El fenómeno de la "puerta giratoria"

El análisis del balance cambiario del Banco Central revela una dinámica preocupante en el flujo de divisas. A pesar de un ingreso neto por financiamiento externo que ronda los U$S 47.000 millones —provenientes de organismos multilaterales y créditos financieros—, estos recursos no se han consolidado en las reservas de la autoridad monetaria.

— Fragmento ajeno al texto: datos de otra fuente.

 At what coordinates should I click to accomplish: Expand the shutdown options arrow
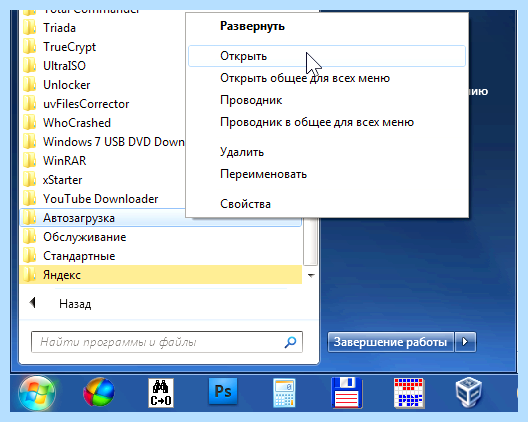(x=465, y=342)
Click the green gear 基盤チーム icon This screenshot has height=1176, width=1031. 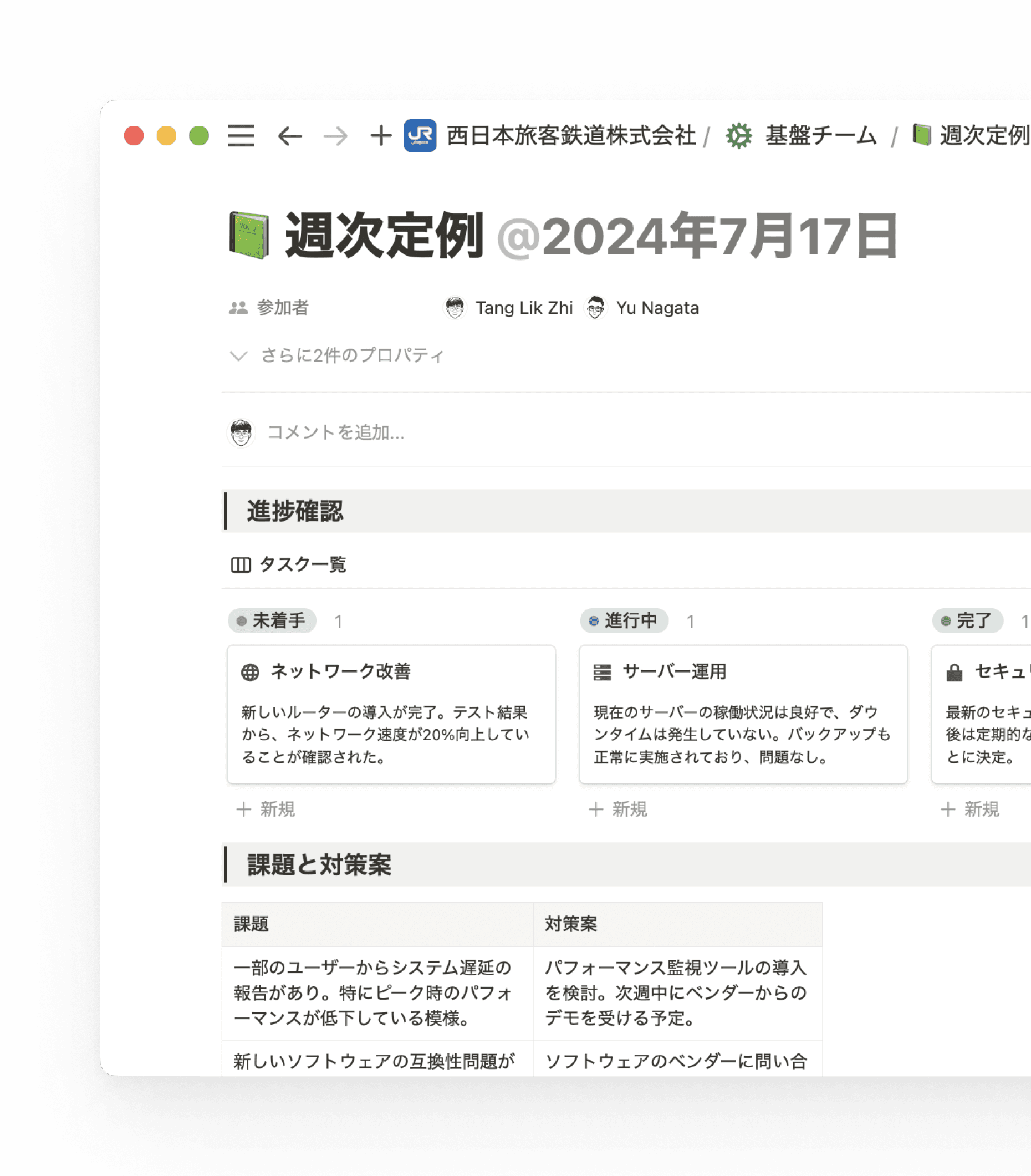(739, 136)
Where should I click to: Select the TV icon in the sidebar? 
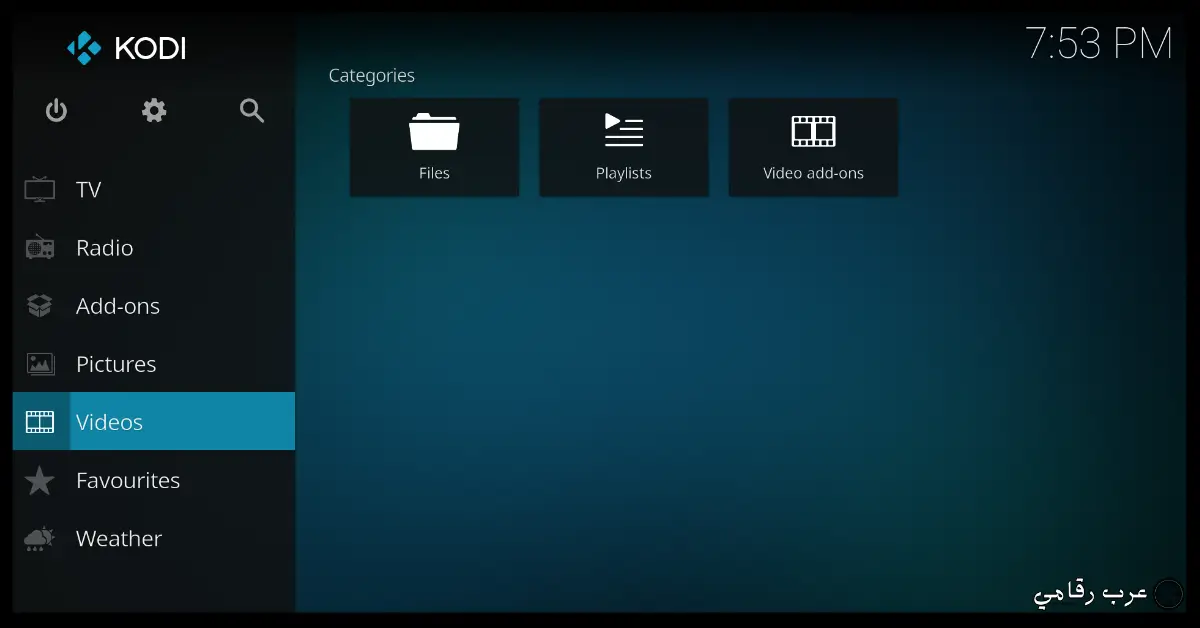tap(40, 189)
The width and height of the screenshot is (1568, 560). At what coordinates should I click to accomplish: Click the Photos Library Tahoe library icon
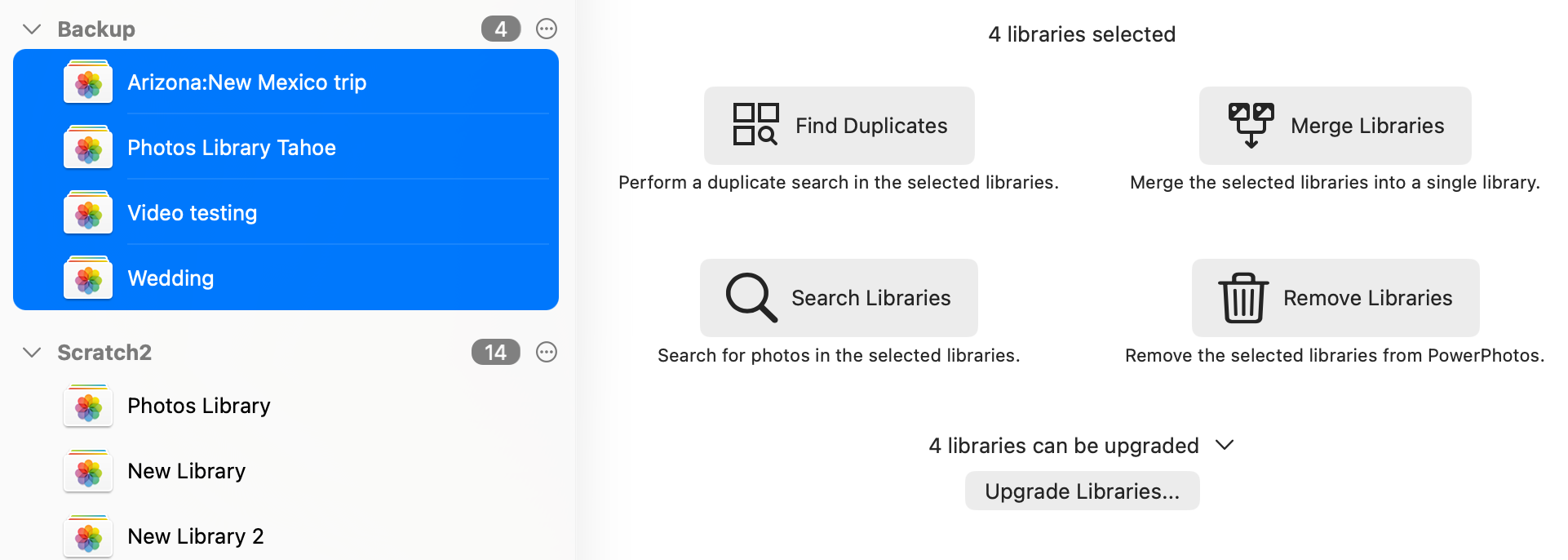pos(87,147)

Especialistas, como Martín Burgos de la consultora Lado B, advierten que el destino de estos fondos ha sido principalmente la cobertura de vencimientos previos y la formación de activos externos. De hecho, la salida de capitales se agudizó tras la desregulación cambiaria de abril de 2025, acumulando una salida de U$S 36.000 millones. Este esquema sugiere que el endeudamiento actual actúa como un soporte para la dolarización de carteras privadas y la remisión de utilidades al extranjero.

Fragilidad en las reservas y depósitos
A pesar del ingreso masivo de dólares por el blanqueo de 2024 (que inyectó más de  $US20.000 millones al sistema), la estabilidad de los depositos ha sido volatil. Si bien actualmente se ubican cerca de los US 38.000 millones, este crecimiento es significativamente inferior al volumen de divisas que han abandonado el circuito formal.

Esta brecha dificulta la acumulación de reservas netas, las cuales siguen sin mostrar una recuperación sólida, manteniendo al país en una posición de vulnerabilidad externa persistente a pesar de los superávits comerciales.

La señal de alarma: concentración de vencimientos
Más allá del monto total, el dato más disruptivo es la transformación en el perfil de la deuda. En poco más de dos años, los compromisos de corto plazo sufrieron una suba exponencial:

·Diciembre 2023: Representaban el 3,5% del total.

·Marzo 2026: Pasaron a explicar el 14% del pasivo.

Este acortamiento de los plazos eleva considerablemente el riesgo de refinanciación (roll-over), ya que obliga al Estado a renegociar una porción mucho más grande de su deuda en periodos de tiempo más breves, profundizando la dependencia del financiamiento externo para evitar incumplimientos.